Using reinforcement-learning and q-learning to play snake

Hugo Sjöberg
7 min readMay 13, 2018

--

DEPENDENCIES

  • Python3.6
  • Keras
  • Scikit-image
  • Tensorflow

BACKGROUND

The background for me to do this project was of course to learn more about reinforced learning but also to get a trip down memory lane with the classic Snake game. I have previously done some work with other deep learning methods such as classifications tasks so it was rewarding to try something slightly different.

REINFORCEMENT LEARNING

In the Snake game we are controlling a snake that wants to eat apples(weird right?!) and when it does it gains a reward and it also grows in size. The snake is allowed to move freely around the playing field but the game is over if the snake hits the walls or itself. To control it we can use four different actions, arrow up, down, left and right.

Now how would we teach a neural network to solve this game? If we have a picture from the game and then from that picture we determine what action to take, up, down, left or right. So we have a classic classification problem ahead of us.

Now if we have a classification problem we need a-lot of data to train on, since we don’t have any data and I lost interest playing Snake in 4th grade we need to automatically create data. So instead of playing the game myself I let an agent play the game and perform random actions and then the game return a reward based on the action.
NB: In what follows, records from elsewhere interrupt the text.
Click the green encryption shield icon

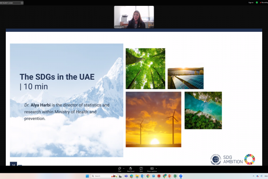(257, 2)
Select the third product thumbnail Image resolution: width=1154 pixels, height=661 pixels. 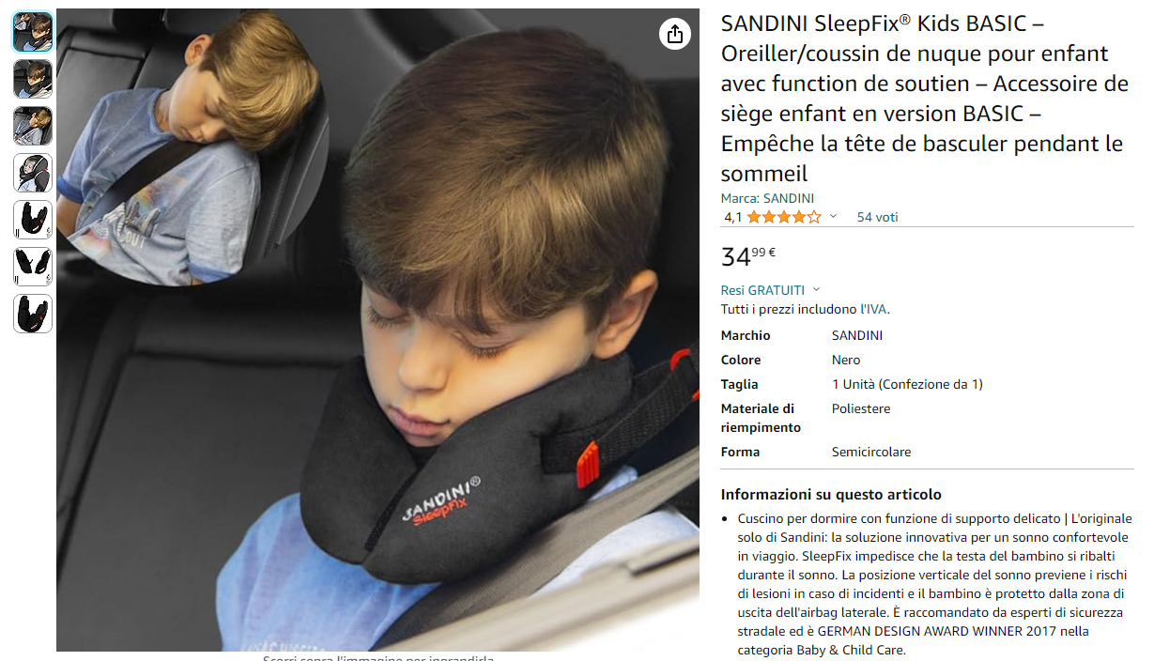[33, 126]
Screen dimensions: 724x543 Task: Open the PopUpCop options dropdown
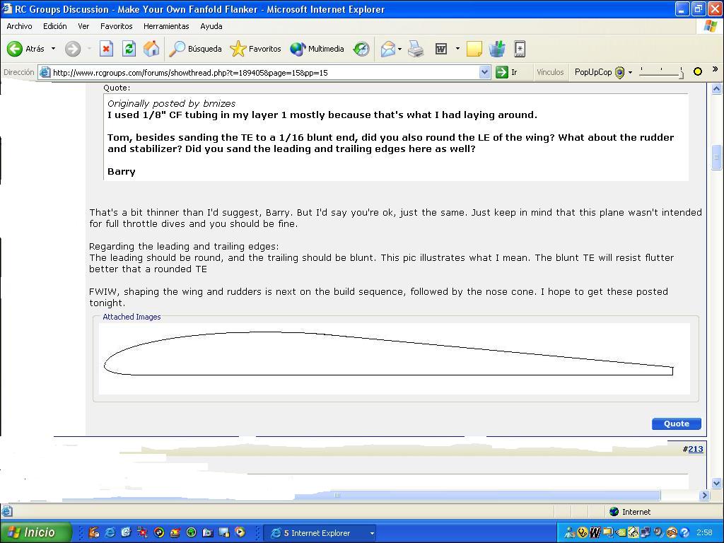[x=630, y=72]
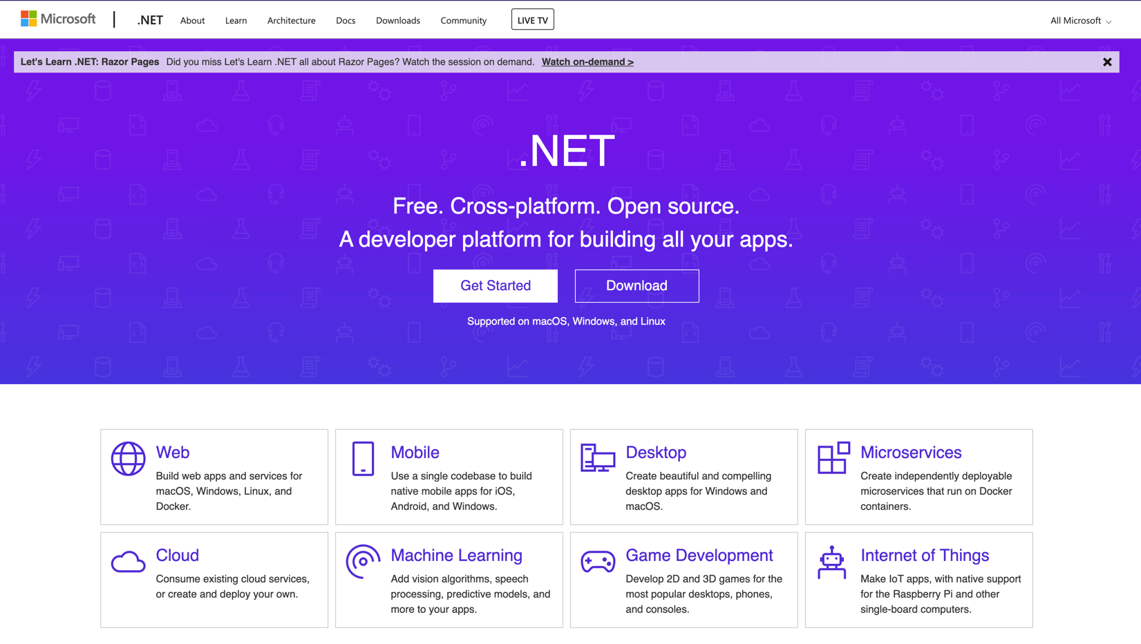Click the Machine Learning icon
The width and height of the screenshot is (1141, 644).
[363, 560]
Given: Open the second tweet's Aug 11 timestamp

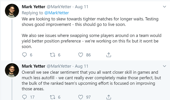Looking at the screenshot, I should 81,66.
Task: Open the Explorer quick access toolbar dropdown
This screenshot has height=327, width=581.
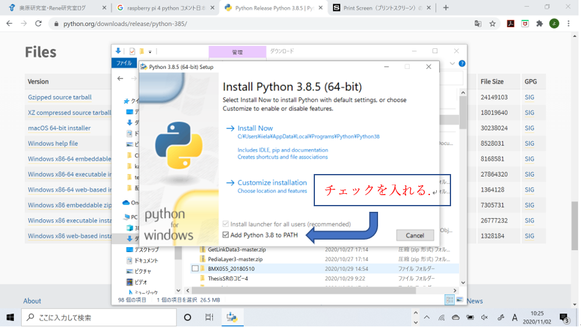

It is recommended that a reward shall be somewhere between-1 and 1 therefore I chose the reward when the snake eats the apple to be 1 and -1 when the snake dies and 0 otherwise the reward is 0. Based on the reward the agent should learn how to play the game.

In many ways the way that the agent learns to play a game is similar to how animals/humans learns thing. For an example if you want to learn a dog how to sit, so tell it to sit and in a beginning it doesn’t grasp what we are saying to it however after a while it will sit down and then get a reward. The next time we tell the dog to sit it will connect the dots and sit down and get a reward. As in the game of Snake the dog can also reach a local minimum when we just show the dog candy without telling it to sit it will sit down as soon as it sees the candy and still get candy without us saying sit.

An example of what happens when the game reaches a local minimum would be that the snake is going in circles around the middle of the game because it knows the apple has a higher probability of appearing there. To avoid this we have to give it some kind reward if the agent does an action that is good in the long term versus good in a short term.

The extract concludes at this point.